_SOURCE MATERIAL_.
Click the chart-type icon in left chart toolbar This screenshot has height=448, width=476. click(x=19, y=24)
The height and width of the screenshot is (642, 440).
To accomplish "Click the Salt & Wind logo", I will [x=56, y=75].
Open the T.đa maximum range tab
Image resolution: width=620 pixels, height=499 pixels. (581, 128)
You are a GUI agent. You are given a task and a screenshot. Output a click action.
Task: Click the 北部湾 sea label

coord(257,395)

---

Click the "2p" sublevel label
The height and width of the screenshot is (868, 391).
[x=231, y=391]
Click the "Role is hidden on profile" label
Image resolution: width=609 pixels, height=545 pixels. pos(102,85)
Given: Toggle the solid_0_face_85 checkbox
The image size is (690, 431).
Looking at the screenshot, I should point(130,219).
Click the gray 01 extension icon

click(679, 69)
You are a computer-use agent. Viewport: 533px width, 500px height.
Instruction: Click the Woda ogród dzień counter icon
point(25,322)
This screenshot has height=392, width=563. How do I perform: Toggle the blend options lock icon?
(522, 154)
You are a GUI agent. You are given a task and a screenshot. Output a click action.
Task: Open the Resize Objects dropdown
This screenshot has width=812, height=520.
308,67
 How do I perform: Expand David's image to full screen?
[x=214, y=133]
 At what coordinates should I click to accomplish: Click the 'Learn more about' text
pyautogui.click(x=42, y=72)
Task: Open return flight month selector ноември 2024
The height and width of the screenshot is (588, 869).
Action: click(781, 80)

* * *

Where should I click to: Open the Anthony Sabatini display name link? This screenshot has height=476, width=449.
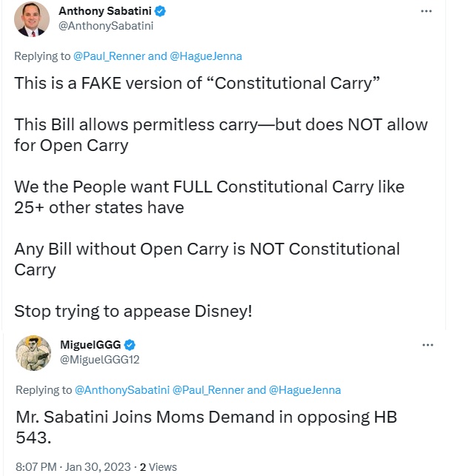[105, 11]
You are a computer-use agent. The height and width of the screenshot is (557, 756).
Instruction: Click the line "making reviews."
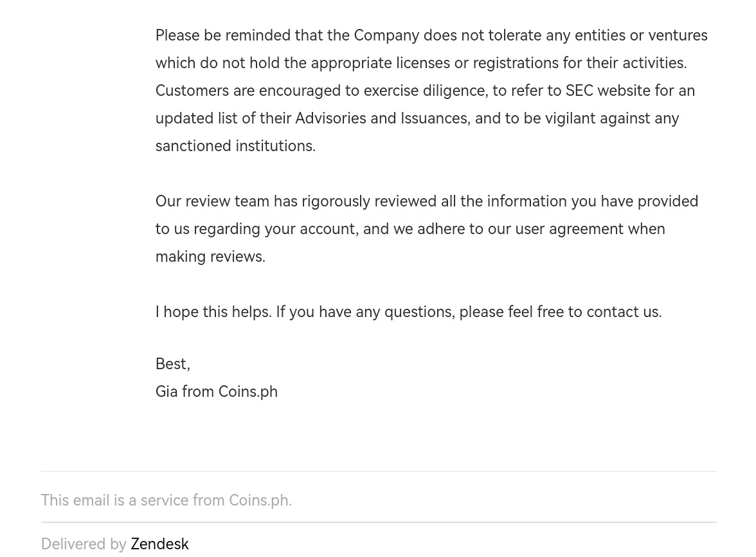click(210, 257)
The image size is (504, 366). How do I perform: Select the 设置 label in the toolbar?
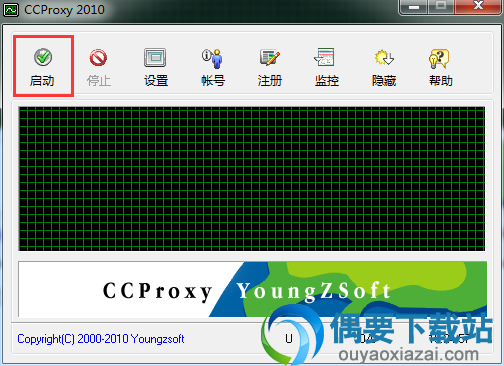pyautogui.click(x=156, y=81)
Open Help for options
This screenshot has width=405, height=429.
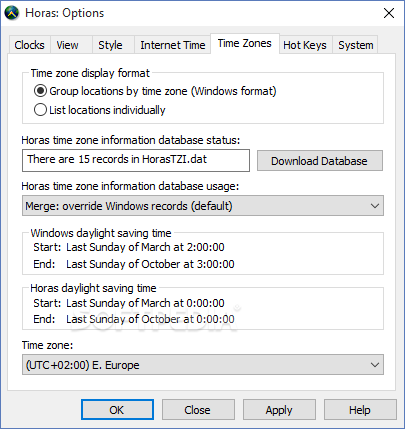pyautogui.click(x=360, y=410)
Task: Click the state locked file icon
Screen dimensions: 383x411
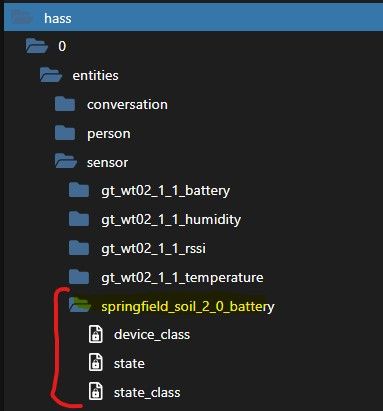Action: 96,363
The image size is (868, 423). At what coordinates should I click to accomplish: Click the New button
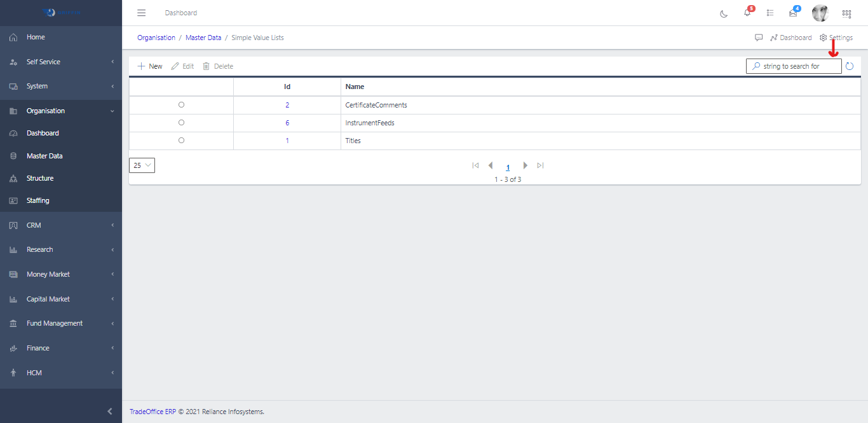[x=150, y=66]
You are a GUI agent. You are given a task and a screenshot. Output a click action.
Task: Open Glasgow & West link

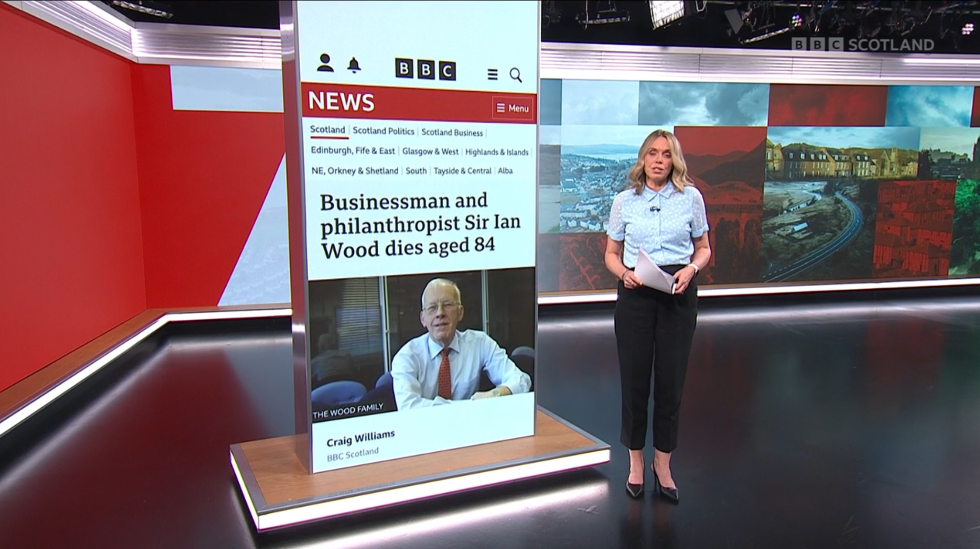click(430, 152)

_WHAT IS EXPECTED_. Return only the part of the records above that opens with the line containing "The image size is (690, 431)." and closes with the line containing "Task: Open the Resize Objects dropdown", ends included.

_TASK SOLUTION_.
The image size is (690, 431).
Looking at the screenshot, I should point(130,219).
Click the gray 01 extension icon

click(679, 69)
You are a computer-use agent. Viewport: 533px width, 500px height.
Instruction: Click the Woda ogród dzień counter icon
point(25,322)
This screenshot has height=392, width=563. How do I perform: Toggle the blend options lock icon?
(522, 154)
You are a GUI agent. You are given a task and a screenshot. Output a click action.
Task: Open the Resize Objects dropdown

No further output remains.